Rick Walsh rickmwalsh at gmail.com
Fri Mar 18 16:53:47 PDT 2016


On 19 Mar 2016 00:33, "Willem Ferguson" <willemferguson at zoology.up.ac.za>
wrote:
>
> ---------- Forwarded message ----------
> From: "Willem Ferguson" <willemferguson at zoology.up.ac.za>
> Date: 18 Mar 2016 15:32
> Subject: Re: Profile display affected by planning parameters
> To: "Robert Helling" <helling at atdotde.de>
> Cc:
>
> Thanks a lot,  Robert.
> Along which principles is the VPM-B ceiling calculated?

Black magic...

In all seriousness, the ceiling (both in the planner and for real dives) is
calculated using the principles of the published VPM-B model.  In many ways
the it is similar to the Buhlmann model in that on- and off-gassing is
tracked in nearly the same way according to partial pressures of nitrogen
and helium, and an allowable gradient (= difference between partial
pressures of gasses in tissues and ambient pressure) is calculated.  The
ceiling is a representation of the shallowest depth (lowest ambient
pressure) allowable without exceeding the gradient of any "tissue".

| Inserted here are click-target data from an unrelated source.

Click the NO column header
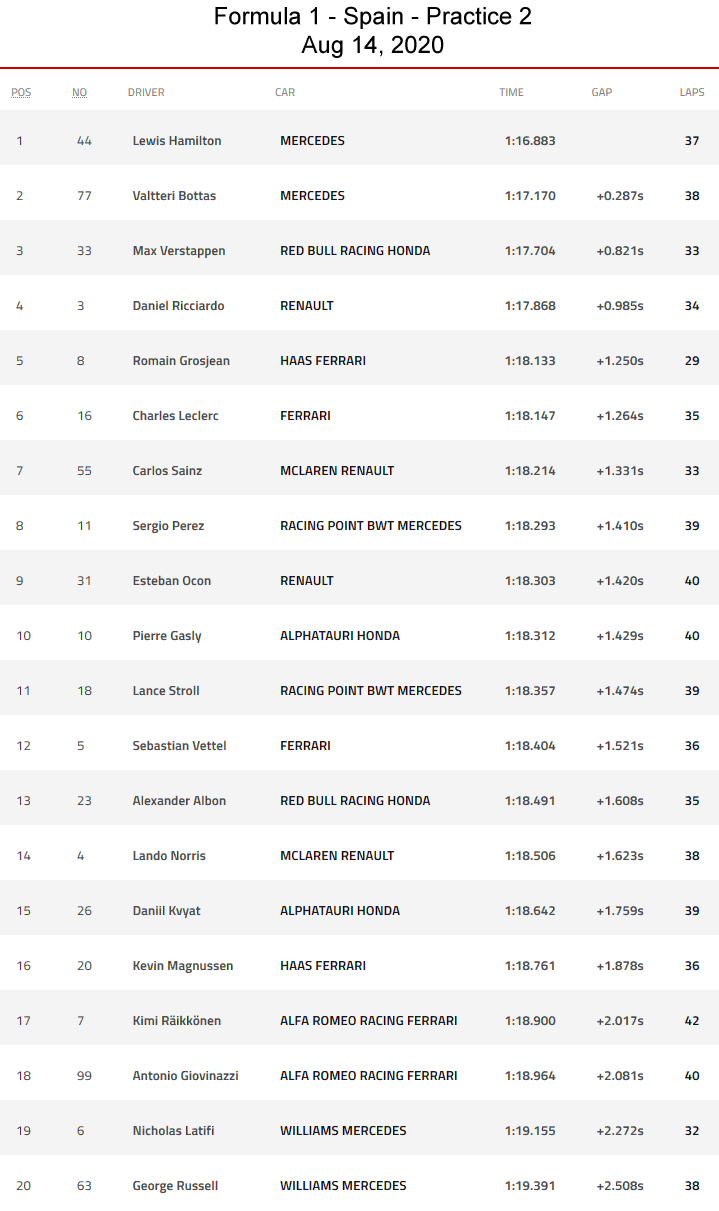 [79, 92]
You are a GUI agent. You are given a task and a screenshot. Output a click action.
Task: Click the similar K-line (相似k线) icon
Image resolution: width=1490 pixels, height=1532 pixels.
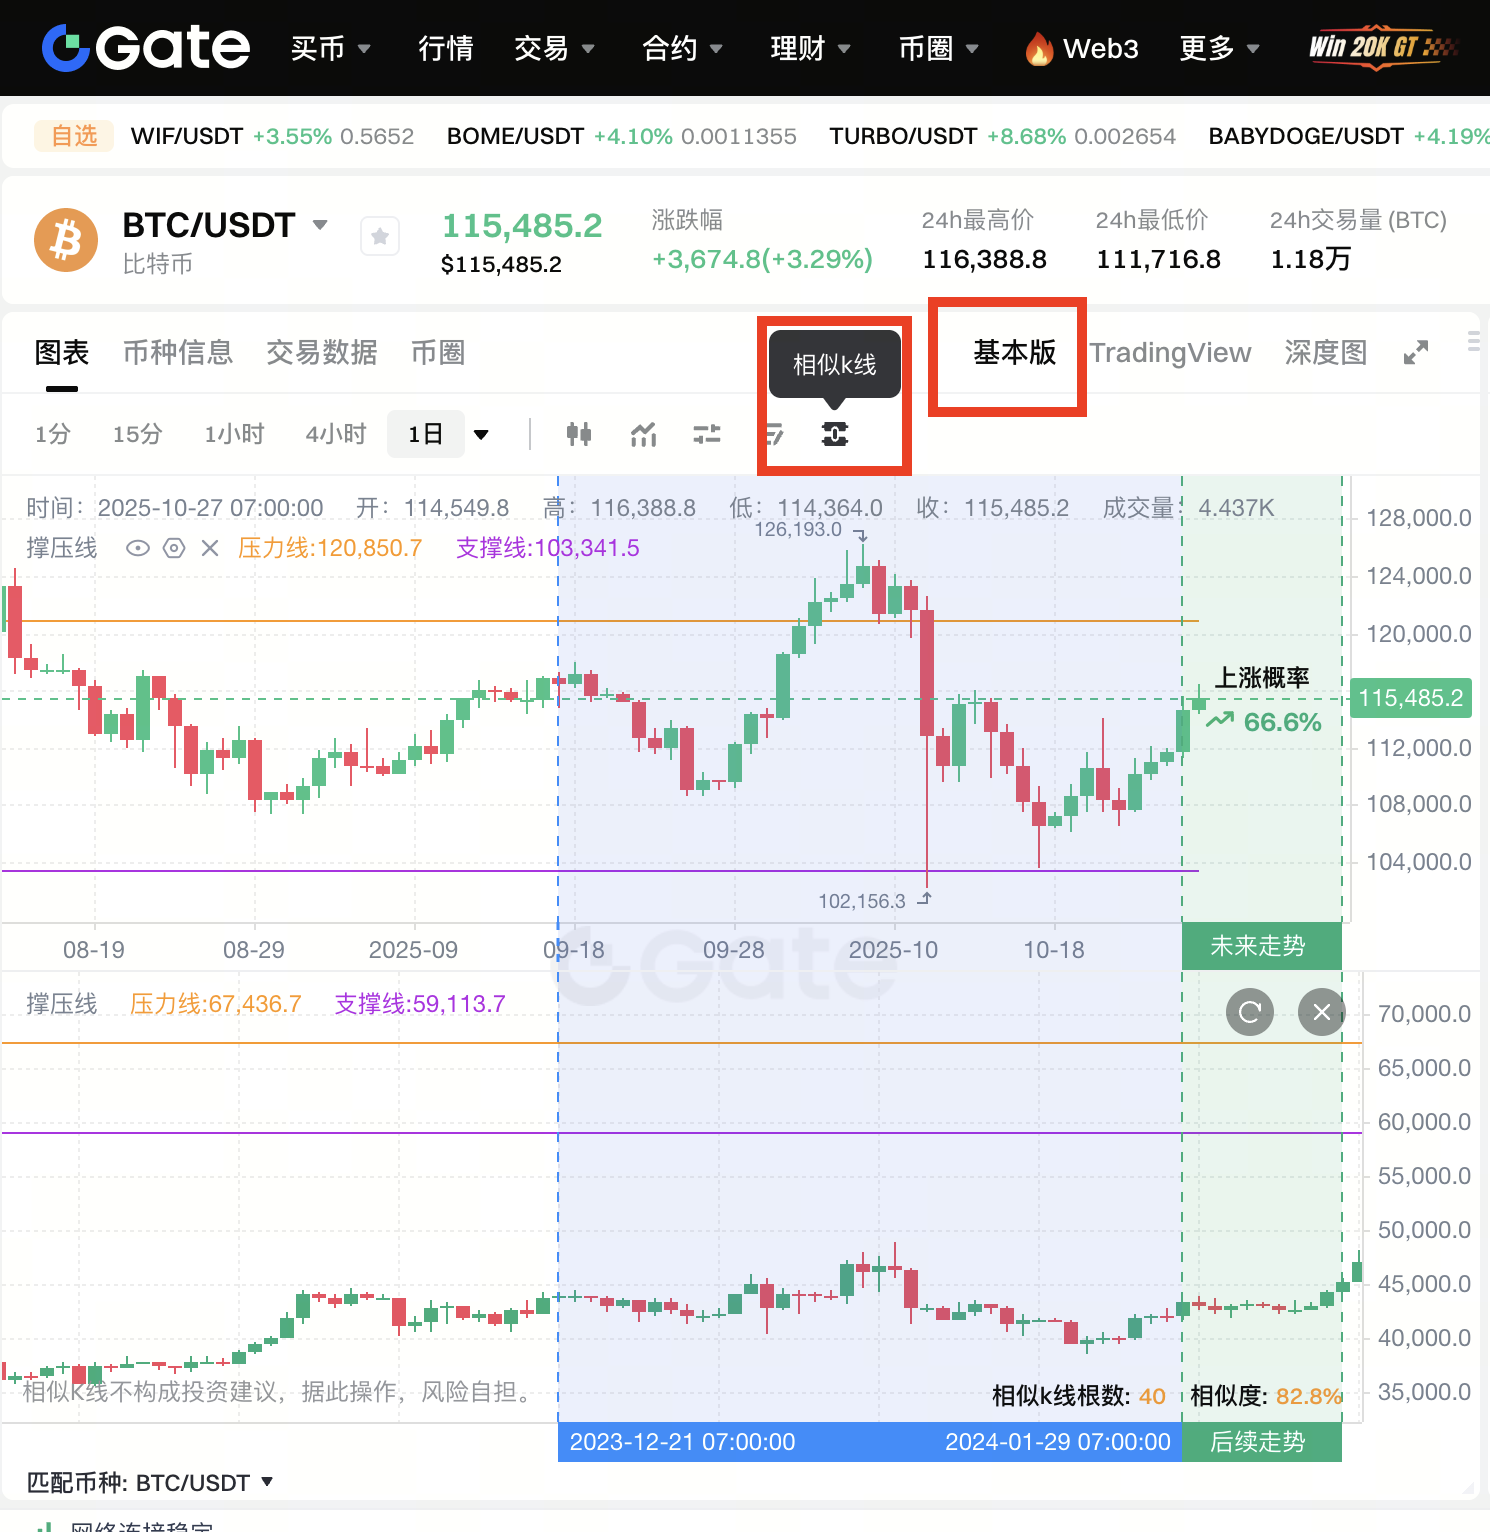click(x=835, y=434)
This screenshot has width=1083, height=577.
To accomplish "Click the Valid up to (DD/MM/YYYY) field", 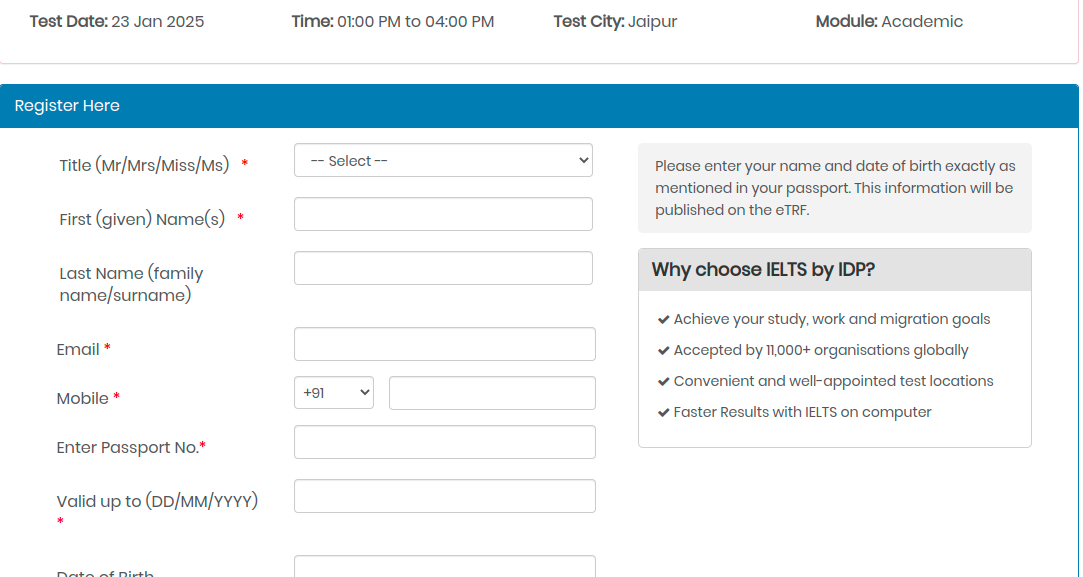I will click(x=444, y=495).
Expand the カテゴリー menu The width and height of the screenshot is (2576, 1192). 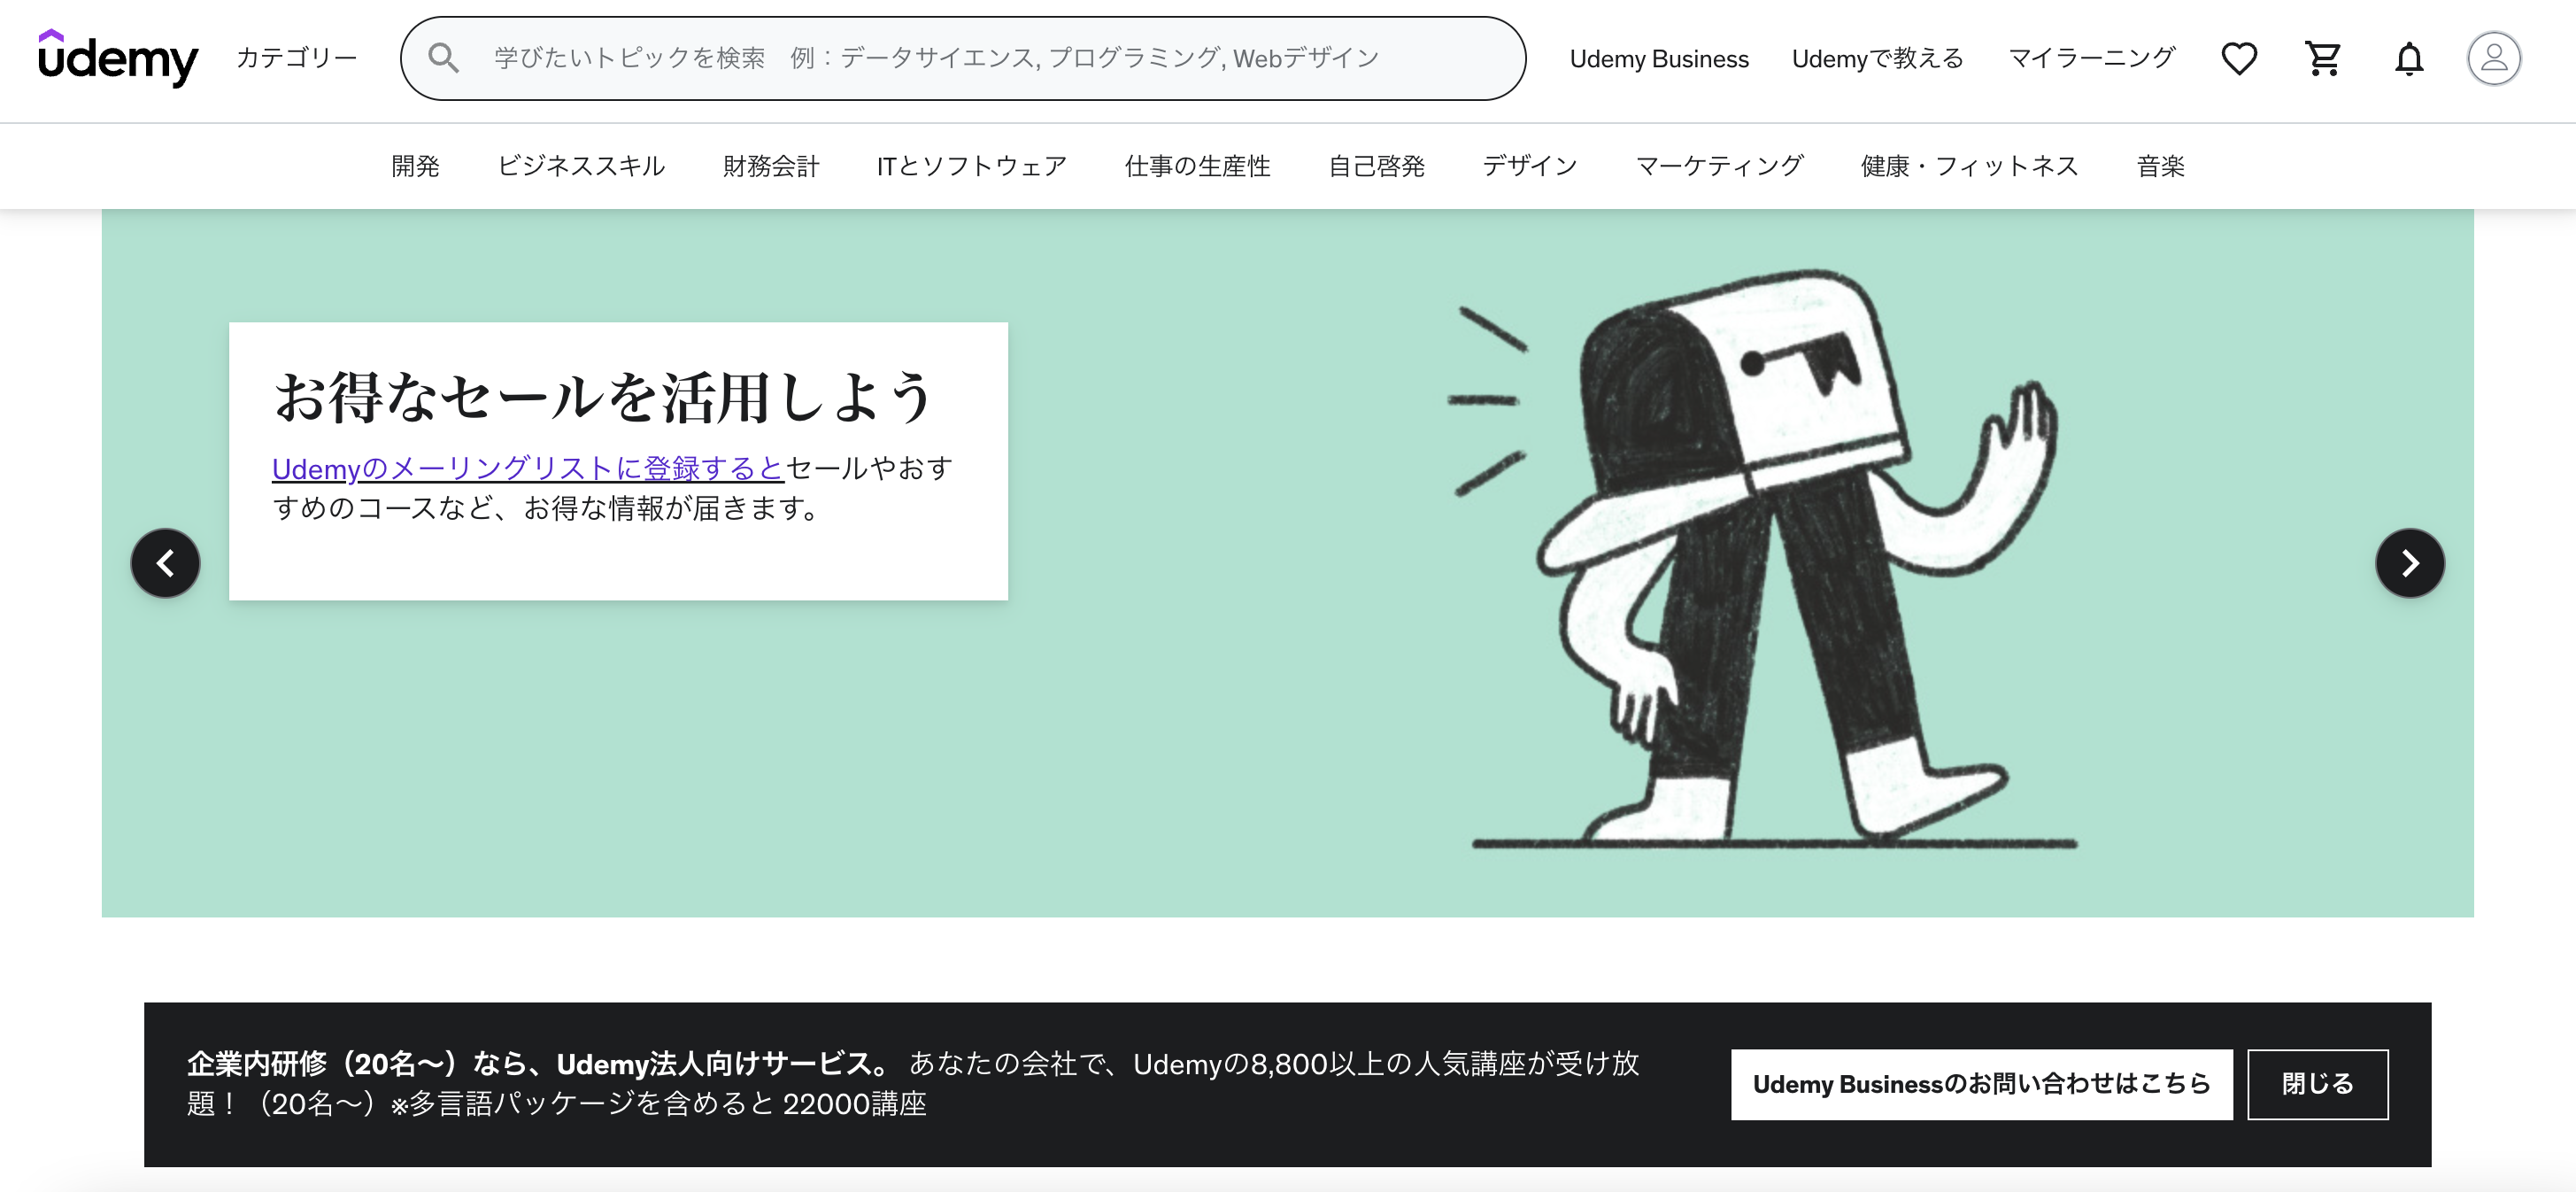pos(296,58)
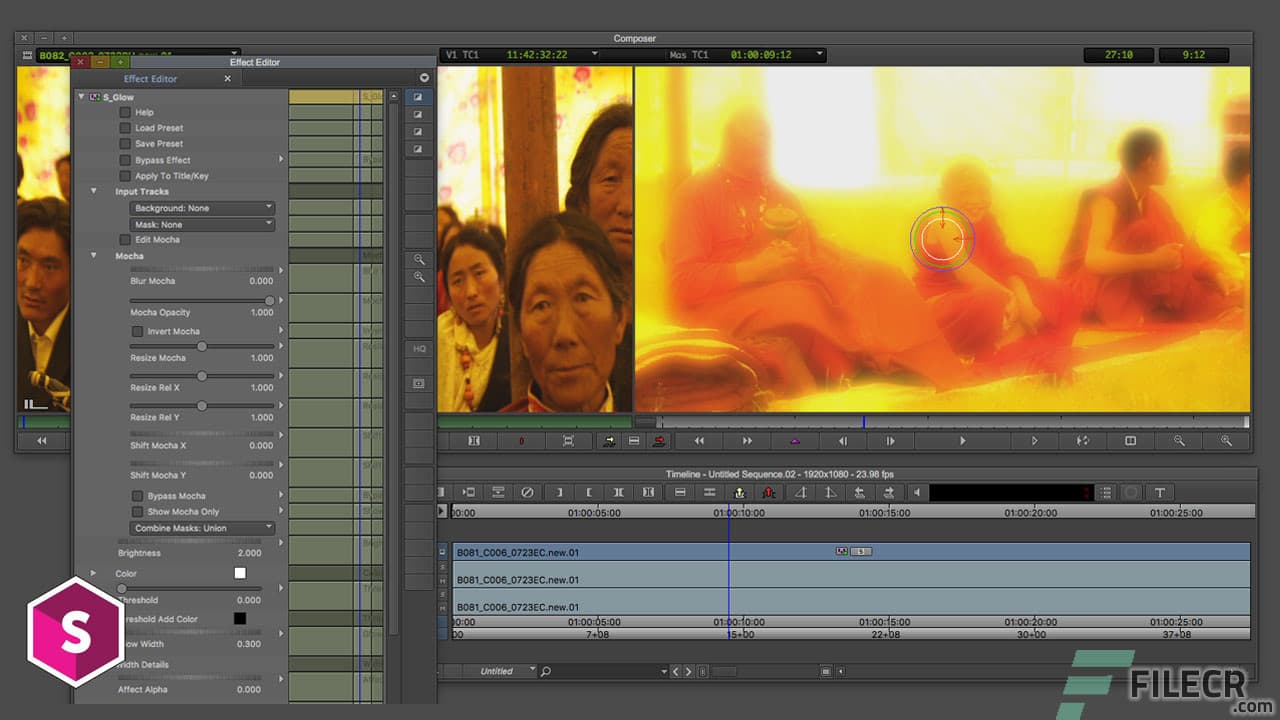Open the Background: None dropdown
This screenshot has width=1280, height=720.
coord(202,208)
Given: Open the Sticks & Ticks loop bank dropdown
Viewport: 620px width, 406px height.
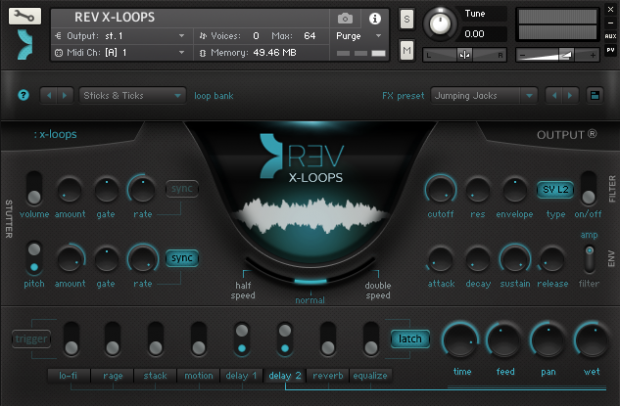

It's important to note that both Buhlmann and VPM-B attempt to fit
essentially the same empirical data to determine an allowable gradient.
The formulae look quite different, but the end result is usually reasonably
similar.

The main difference between Buhlmann and VPM-B is how the allowable
gradient for each tissue is determined.  With Buhlmann it's a relatively
simple calculation, using factors a and b for each tissue, which have been
determined empirically, then factored with gradient factors.

VPM-B is more complicated - the model attempts to represent theoretical
bubbles within tissues shrinking and growing with increase and decrease in
ambient pressure, then compare the size of the bubble to the largest
theoretical bubble (with a critical radius) that could exist without
causing decompression illness.  The calculated bubble radii aren't real -
it's a theoretical model based on some physics, but with parameters chosen
to fit empirical data (who did/didn't get bent doing what dives).  But that
didn't quite fit the data: it was found that a quantity of oversize bubbles
could be tolerated without causing problems, so the critical volume
algorithm (CVA) was introduced, which is an iterative procedure to factor
the calculated gradients according to what total volume of theoretical
oversize bubbles will exist at the end of the dive.  Again this fudge is
semi-rational with numbers chosen to fit data.  Then there is another
adjustment to account for Boyle's law (for a given gas mass and
temperature, volume is inversely proportional to pressure), which meant
that new values for all the parameters needed to be chosen in order to fit
the data.

The published VPM-B model is about dive planning, not calculating the
ceiling for an actual dive.  For both the Boyle's law adjustment and the
CVA, a distinction needs to be made between the bottom phase of a dive, and
the ascent phase.  That's known in a planned dive, but we need to make
assumptions when using real dive data.  From the commit message for the
patch that enables creation of the ceiling:

However, we can infer these values to be:
- first_stop_pressure (i.e. the reference pressure for Boyle's law
compensation) is the deepest ceiling in the dive
- deco_time (i.e. the duration of the ascent phase, used in the CVA) is
dive time from the deepest ceiling until the
  ceiling clears (or would have cleared if the diver finished
  their deco obligations)

With these assumptions, the CVA converges rapidly.